- Associated Press - Wednesday, March 25, 2015

DES MOINES, Iowa (AP) - The Iowa Legislature should have more oversight of this year’s plans to transition the state’s Medicaid program into private managed care, representatives for several medical groups told a House panel Wednesday.

Lobbyists for groups representing children and older people, among others, expressed their support for a bill making its way through the House that would create a commission that provides transition guidelines and offers rules for private managed care contracts. The Senate passed the bill unanimously this month.

“This is beyond a big deal, this is huge,” said John Hale of The Hale Group, a private consulting firm that advocates over long-term care issues. “The need for legislative oversight is in my mind, critical … it’s an obligation that you folks have to make sure that this is done as well as it can possibly be done.”

A three-member House Human Resources subcommittee will discuss the bill further before it can advance to a full committee.

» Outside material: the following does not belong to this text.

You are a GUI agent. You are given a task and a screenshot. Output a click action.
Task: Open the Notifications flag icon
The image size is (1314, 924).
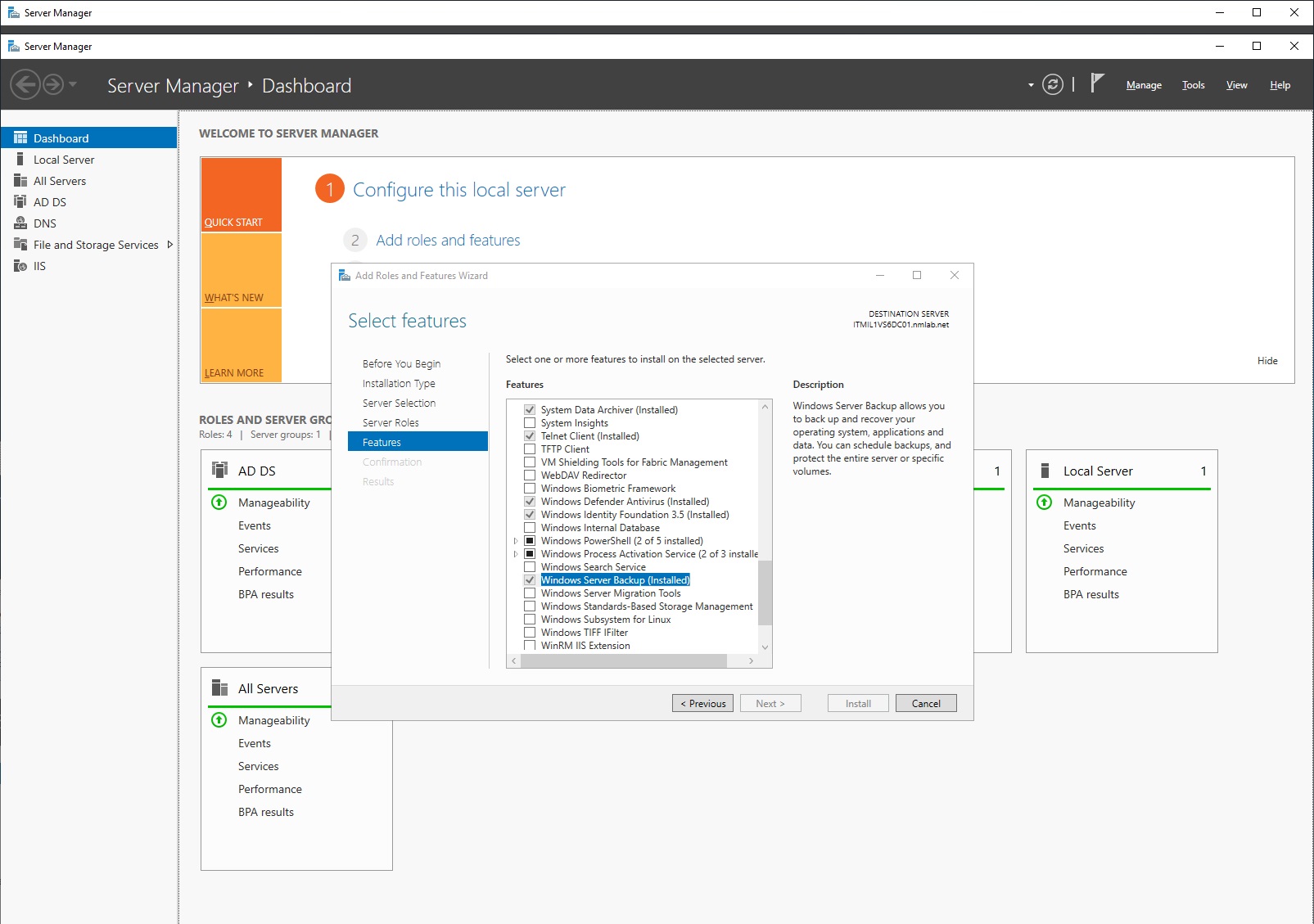pyautogui.click(x=1098, y=83)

Iowa’s Medicaid program provides care to poor children, families and disabled people, as well as some low-income adults. The $4.2 billion program is funded through state and federal dollars.

The state Department of Human Services announced plans earlier this year to switch to private managed care, a move that’s gradually raised concerns from lawmakers about what they say is a rushed timetable for its rollout. The program is set to launch in 2016.

DHS lobbyist Jennifer Harbison told lobbyists and lawmakers at the subcommittee meeting that officials are studying the bill and may suggest some changes. Agency Director Charles Palmer expressed general support for the bill during a recent Senate committee, where he was repeatedly asked about the changes.

DHS has said the state is expected to save more than $50 million in the first six months of the new program.

Jimmy Centers, a spokesman for Gov. Terry Branstad, defended the rollout earlier this month following critical remarks from Senate President Pam Jochum, D-Dubuque.

“Gov. Branstad wants to modernize Iowa’s Medicaid system, tying the patient and the quality of their outcome to payment received. While new to Iowa, this is not a novel concept around the country,” Centers said in a statement at the time.